Closed twenzel closed 5 years ago
Thanks! Would you mind submitting the contents of project.assets.json
located on obj
folder? The error seems to be related to parsing that file.
I'm getting the same issue and it's because there are two targets. So maybe the code needs to be updated to handle multiple targets? I'm providing a top level view of my project.assets.json
because it's 24k lines and I think that the multiple targets probably highlight the issue since Single()
is going to throw an exception with multiple targets. Work around in the code might be First()
or FirstOrDefault()
but that's just my first thought and opinion.
{ "version": 3, "targets": { ".NETCoreApp,Version=v2.2": { // ... whole lot of data! }, ".NETCoreApp,Version=v2.2/win-x64": { // ... whole lot of data! } } }
Thanks, will see if I’m able to reproduce. Multiple targets should not be sn issue, but for some reason the project.assets.json
contains two targets with same TFM. Which is weird.
Multiple targets would always be an issue if you're calling Single()
on a collection with more than one, that's why its usage is seldom. First()
and FirstOrDefault()
tend to be best practice unless you've already explicitly checked that there is a single element before trying to access it.
Hence the predicate inside the Single()
, https://github.com/mholo65/depends/blob/master/src/Depends.Core/DependencyAnalyzer.cs#L205, and an expectation not to find more than one matching elements. In the project.assets.json
files I worked with, when testing I’ve seen multiple targets, but only one target per target framework. I can’t understand why there are more than one target with same target framework, therefore it would be great to have a look at such file.
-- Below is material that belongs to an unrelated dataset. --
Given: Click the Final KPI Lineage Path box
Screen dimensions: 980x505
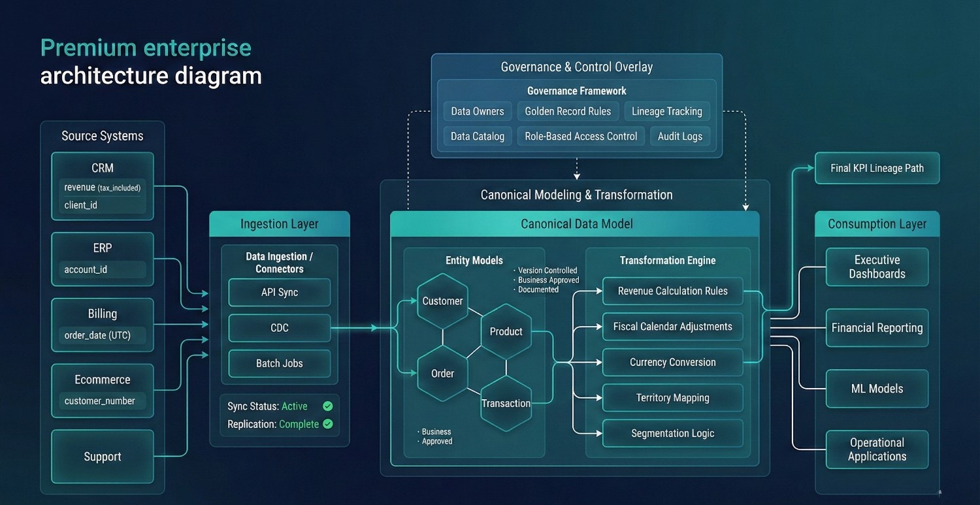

I'm not sure why this project does that but I do have other projects that target windows and macos but the same framework. That could be another instance.
I'll look over my file and make sure it doesn't have anything sensitive. Should I just post the file contents here or would you like me to send it to you another way? Thanks for the help!
Now I see. <OutputType>Exe</OutputType>
in the .csproj
will create two targets in project.assets.json
for the same target framework. One with the RID (runtime identifier) and one without. Need to dig deeper and decide which one of these to pick.
Fantastic, let me know if you need any other info.